What separates good or well-trained algorithms from bad ones?
This factor is at the heart of most legal implications. Before the ChatGPT boom, it was common practice for algorithm providers to train their technologies on public web data. These webcrawls include copyrighted text, imagery, and video.
To be clear, Open AI’s solutions are not the only foundational AI models that have training data issues. Github Copilot, Stable Diffusion, Midjourney, Dall.E, all have legal concerns. Others, like Anthropic, used a more fine-combed approach to training on public data but still may face copyright infringement infractions if their algorithms accidentally quote stories.
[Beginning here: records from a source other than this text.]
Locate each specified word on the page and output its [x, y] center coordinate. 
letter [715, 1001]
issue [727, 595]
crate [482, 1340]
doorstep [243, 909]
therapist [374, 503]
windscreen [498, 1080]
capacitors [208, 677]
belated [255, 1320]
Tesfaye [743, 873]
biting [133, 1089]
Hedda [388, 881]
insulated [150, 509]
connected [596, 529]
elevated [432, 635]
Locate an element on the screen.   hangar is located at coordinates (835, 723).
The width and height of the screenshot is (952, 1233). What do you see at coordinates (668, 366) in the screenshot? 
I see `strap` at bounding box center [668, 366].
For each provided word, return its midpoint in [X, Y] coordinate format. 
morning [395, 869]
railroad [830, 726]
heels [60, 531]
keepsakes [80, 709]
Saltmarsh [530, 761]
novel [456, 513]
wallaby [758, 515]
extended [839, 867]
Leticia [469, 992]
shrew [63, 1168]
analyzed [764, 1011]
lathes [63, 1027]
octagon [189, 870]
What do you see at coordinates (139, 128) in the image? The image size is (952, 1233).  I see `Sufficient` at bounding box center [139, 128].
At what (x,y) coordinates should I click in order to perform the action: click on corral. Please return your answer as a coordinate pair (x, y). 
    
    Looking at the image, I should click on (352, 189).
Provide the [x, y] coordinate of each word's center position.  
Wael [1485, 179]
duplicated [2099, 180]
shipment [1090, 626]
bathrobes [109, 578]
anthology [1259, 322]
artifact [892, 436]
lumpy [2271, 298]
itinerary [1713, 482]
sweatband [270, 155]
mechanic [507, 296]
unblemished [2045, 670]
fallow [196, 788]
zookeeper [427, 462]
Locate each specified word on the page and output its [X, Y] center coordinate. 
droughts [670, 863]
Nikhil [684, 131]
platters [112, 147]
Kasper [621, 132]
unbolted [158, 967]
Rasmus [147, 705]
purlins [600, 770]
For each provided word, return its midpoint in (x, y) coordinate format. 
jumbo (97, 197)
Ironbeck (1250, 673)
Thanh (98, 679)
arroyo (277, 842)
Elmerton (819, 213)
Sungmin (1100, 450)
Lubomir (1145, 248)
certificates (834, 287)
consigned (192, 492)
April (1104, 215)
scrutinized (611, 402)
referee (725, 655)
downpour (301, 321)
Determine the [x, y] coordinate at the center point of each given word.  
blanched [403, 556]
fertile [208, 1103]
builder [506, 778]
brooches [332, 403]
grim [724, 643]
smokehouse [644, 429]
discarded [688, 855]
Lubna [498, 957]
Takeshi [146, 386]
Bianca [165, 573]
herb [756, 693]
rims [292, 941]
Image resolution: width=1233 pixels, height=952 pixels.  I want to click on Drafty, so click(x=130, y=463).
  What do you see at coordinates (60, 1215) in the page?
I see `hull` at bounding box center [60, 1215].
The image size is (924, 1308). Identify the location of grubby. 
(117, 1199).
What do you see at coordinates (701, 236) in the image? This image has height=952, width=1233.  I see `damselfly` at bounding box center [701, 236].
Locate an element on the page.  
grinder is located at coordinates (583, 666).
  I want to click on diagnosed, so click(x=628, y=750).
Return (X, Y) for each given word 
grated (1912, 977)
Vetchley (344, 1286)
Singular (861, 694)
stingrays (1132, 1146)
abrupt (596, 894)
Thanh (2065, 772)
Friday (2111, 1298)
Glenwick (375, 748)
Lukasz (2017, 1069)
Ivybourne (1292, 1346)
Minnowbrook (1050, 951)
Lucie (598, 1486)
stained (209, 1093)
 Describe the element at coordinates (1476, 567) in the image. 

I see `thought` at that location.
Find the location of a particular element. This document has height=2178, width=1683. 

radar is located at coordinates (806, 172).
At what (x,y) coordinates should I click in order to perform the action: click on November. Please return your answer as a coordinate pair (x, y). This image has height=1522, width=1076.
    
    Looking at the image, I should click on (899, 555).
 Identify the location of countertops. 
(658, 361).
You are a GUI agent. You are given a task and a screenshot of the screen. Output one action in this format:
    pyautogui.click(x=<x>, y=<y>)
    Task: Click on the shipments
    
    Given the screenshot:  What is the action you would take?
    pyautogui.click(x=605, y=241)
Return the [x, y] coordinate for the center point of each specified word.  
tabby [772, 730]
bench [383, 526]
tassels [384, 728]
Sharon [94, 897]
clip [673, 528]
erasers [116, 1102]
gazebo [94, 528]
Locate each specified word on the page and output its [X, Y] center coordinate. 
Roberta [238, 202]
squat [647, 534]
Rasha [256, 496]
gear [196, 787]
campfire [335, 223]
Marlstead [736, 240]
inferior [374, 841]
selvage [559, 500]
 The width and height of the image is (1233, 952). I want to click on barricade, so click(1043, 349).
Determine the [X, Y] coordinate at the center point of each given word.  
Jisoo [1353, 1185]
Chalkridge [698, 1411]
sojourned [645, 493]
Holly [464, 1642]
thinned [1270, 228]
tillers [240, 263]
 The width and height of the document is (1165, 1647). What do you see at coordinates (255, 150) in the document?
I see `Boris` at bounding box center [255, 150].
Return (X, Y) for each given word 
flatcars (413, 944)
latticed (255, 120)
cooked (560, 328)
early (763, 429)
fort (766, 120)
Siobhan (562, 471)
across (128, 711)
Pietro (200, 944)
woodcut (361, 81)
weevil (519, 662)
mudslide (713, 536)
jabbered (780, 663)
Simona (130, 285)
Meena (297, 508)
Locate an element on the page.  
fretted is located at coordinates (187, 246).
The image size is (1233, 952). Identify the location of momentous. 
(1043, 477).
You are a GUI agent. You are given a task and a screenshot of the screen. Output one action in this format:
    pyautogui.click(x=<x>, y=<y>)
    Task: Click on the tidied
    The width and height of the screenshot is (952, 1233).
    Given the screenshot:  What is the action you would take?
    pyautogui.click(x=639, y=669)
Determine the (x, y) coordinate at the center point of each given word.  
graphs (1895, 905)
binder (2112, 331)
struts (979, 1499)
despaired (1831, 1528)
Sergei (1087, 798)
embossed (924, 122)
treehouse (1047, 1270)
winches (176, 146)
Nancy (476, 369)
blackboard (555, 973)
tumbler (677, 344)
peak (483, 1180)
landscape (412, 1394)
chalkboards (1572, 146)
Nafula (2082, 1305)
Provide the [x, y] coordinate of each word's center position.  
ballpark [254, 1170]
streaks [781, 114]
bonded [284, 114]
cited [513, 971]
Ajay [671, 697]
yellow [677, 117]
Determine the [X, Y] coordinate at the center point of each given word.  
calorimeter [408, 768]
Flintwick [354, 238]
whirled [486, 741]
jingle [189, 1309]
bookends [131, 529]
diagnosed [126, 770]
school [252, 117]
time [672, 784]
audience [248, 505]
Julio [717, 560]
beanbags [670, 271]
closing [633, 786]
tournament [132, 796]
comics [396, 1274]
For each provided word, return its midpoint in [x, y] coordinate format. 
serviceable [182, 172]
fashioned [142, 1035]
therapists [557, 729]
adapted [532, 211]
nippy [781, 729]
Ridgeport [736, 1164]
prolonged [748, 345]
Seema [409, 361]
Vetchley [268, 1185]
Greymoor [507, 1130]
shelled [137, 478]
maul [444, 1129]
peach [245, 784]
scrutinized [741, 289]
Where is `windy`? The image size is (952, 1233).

Part of the content war includes a necessary change in training foundational models. Adobe and Getty both trained their image generators on the photography and other content licensed to them by their contributor networks. While their image generators are less powerful than Midjourney or Stable Diffusion, they win enterprise customers by bundling ethical solutions into existing subscriptions.
Legacy vendors are also adapting to the legal implications of training on copyrighted data and the new resulting competition. Open AI is actively changing how it sources data, providing publishers with shortcode methods to block its web crawlers from using their content to train algorithms. The company is negotiating with some large content providers to license and legally access their data.
Another consideration is that just because an algorithm was trained on public web data doesn't mean your brand is liable for damages if it uses the algorithm. We will discuss indemnification in question 4.
Does the provider indemnify its customers from errors or sourcing copyrighted information as an answer?
Adobe, Getty, and others may be winning the AI PR war with their claims of ethically trained data, but indemnification against damages is becoming a commonplace term of service for AI tools. For example, Open AI offers a very clear indemnification guard for concerned brands:
“We agree to defend and indemnify you for any damages finally awarded by a court of competent jurisdiction and any settlement amounts payable to a third party arising out of a third party claim alleging that the Services (including training data we use to train a model that powers the Services) infringe any third party intellectual property right.”
More sophisticated procurement processes already require insurance and indemnification. If your enterprise doesn’t have a standard procurement process to vet legal implications, double down on vetting AI contracts. Bring your legal team in and make sure your brand is protected from AI-vendor training problems.
What happens if the vendor is found guilty?
Another risk facing a brand is the possibility of its foundational model being pulled from the market due to legal action. Sudden breaks in service are never good. While rare, such instances do occur, including the highly visible Apple Watch 9 getting pulled from the market due to an IP matter.
One request the New York Times made in its legal case against Open AI was the removal of all algorithms trained on its data. What steps and protections are in place to replace a GPT algorithm if the newspaper wins? Having a backup plan or even replacing GPT algorithms if the case turns the wrong way may be necessary.
Can the solution provider, your team, or a third-party solution provider mitigate content risks by limiting responses based on source data?
As already noted above in the data training section, it is possible that your solution provider, internal data science teams, or another vendor can address brand concerns with third-party instances or a more complex model. For example, to ensure the sourcing of brand-specific data and prevent hallucinations, a vendor can build or add a retrieval augmented generation (RAG) solution in a private instance.
Conclusion
Open AI’s legal woes over ChatGPTs training data are real and could impact the company’s long-term viability. However, while the risks discussed by influencers and media are real, they are not showstoppers. Brands that understand needs are willing to engage in strong procurement processes to vet potential solutions for ethical challenges and risks.
All images were developed on Midjourney.